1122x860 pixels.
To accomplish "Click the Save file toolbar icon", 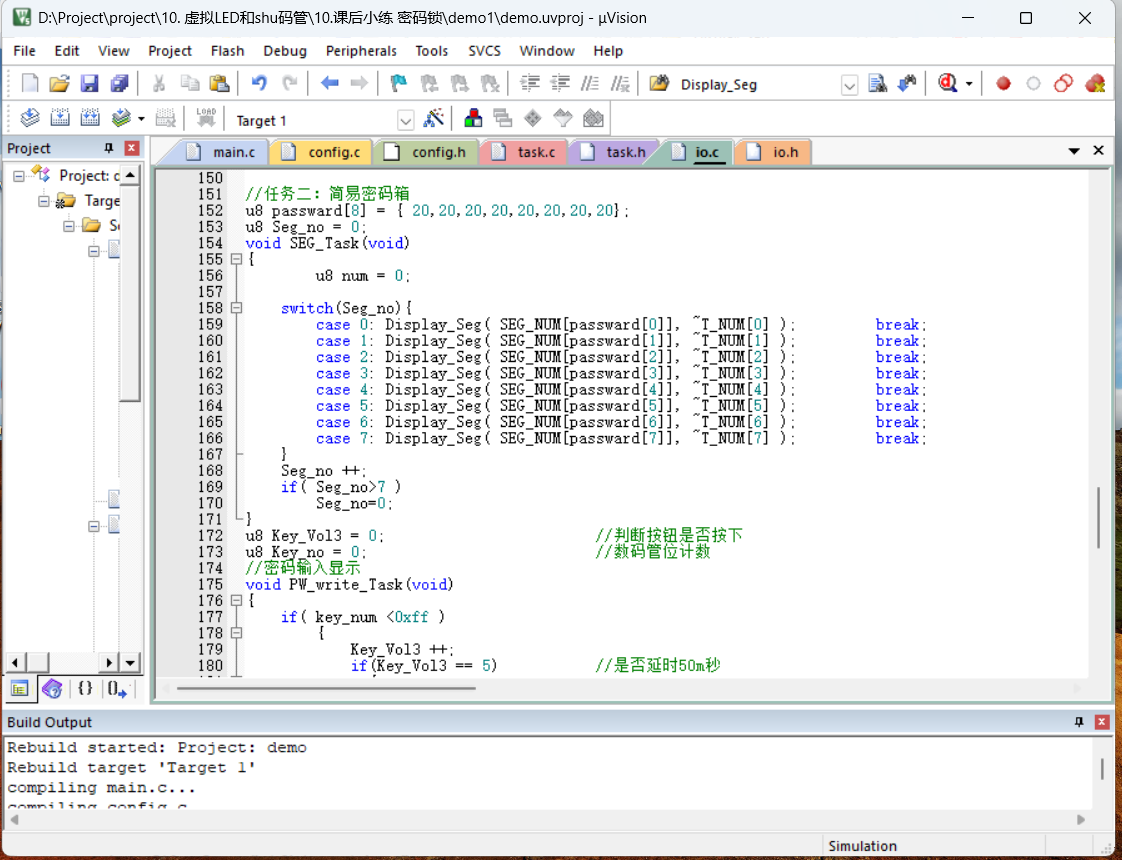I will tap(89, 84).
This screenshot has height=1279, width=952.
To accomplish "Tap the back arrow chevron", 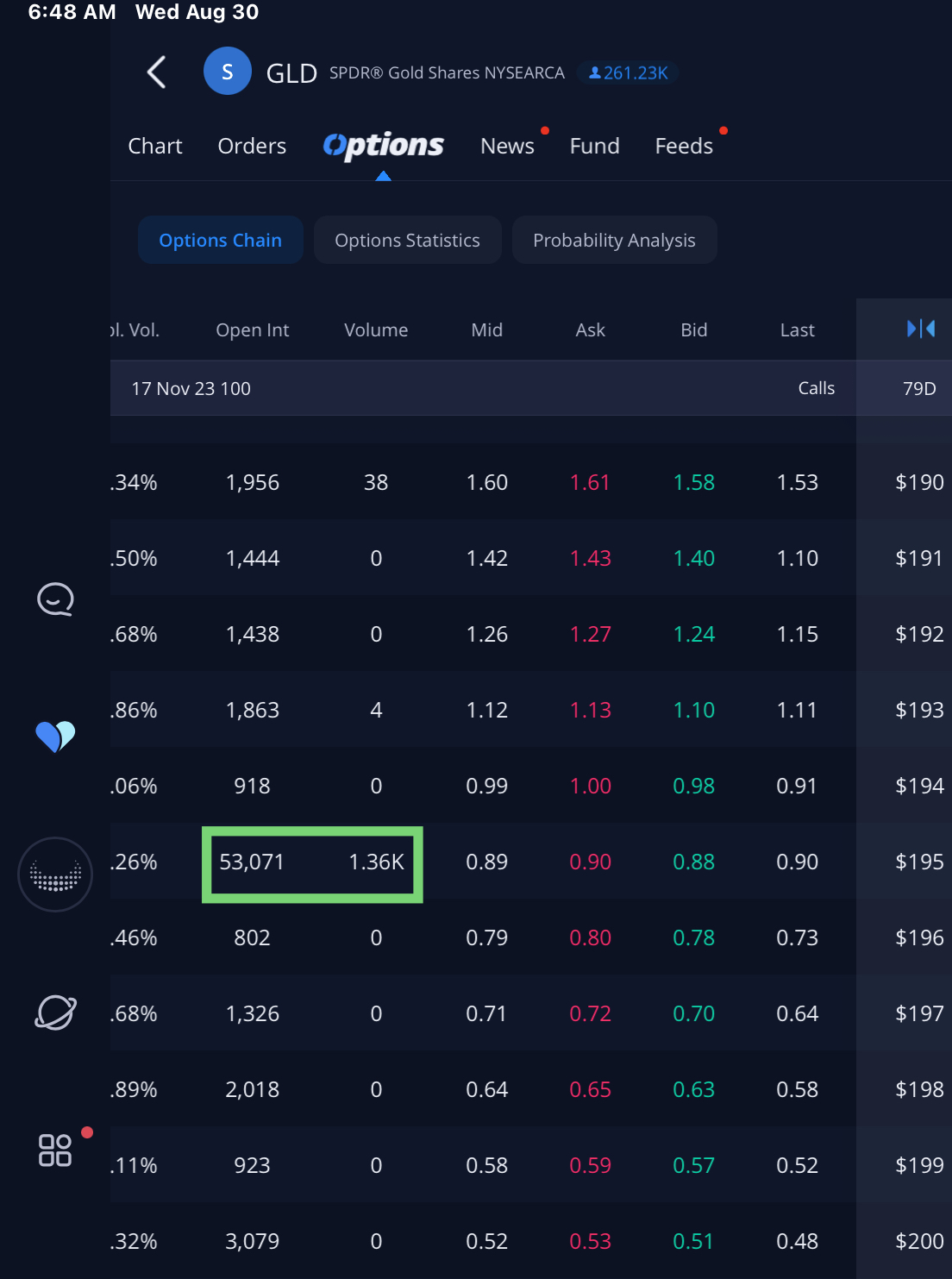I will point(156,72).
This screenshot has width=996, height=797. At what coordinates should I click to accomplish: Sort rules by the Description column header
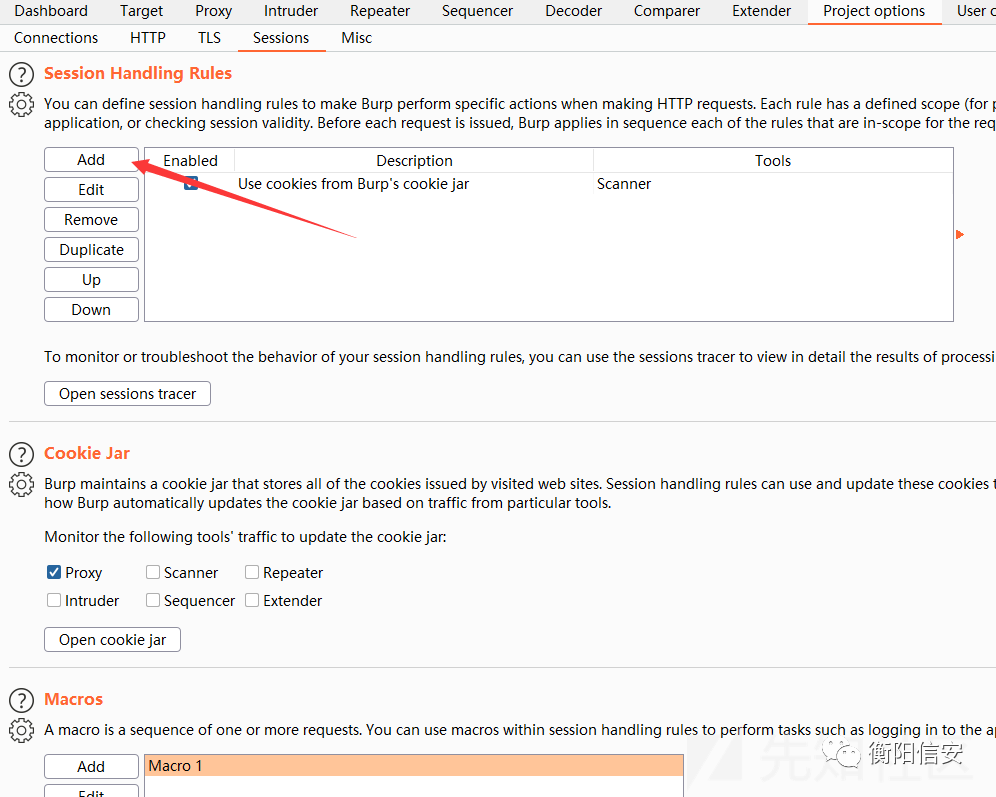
________
What the task asks: Which lines above hold the string "width"? Copy every one of them.

Exercise output:
This screenshot has height=1279, width=952.
This screenshot has width=996, height=797. At what coordinates should I click to accomplish: Sort rules by the Description column header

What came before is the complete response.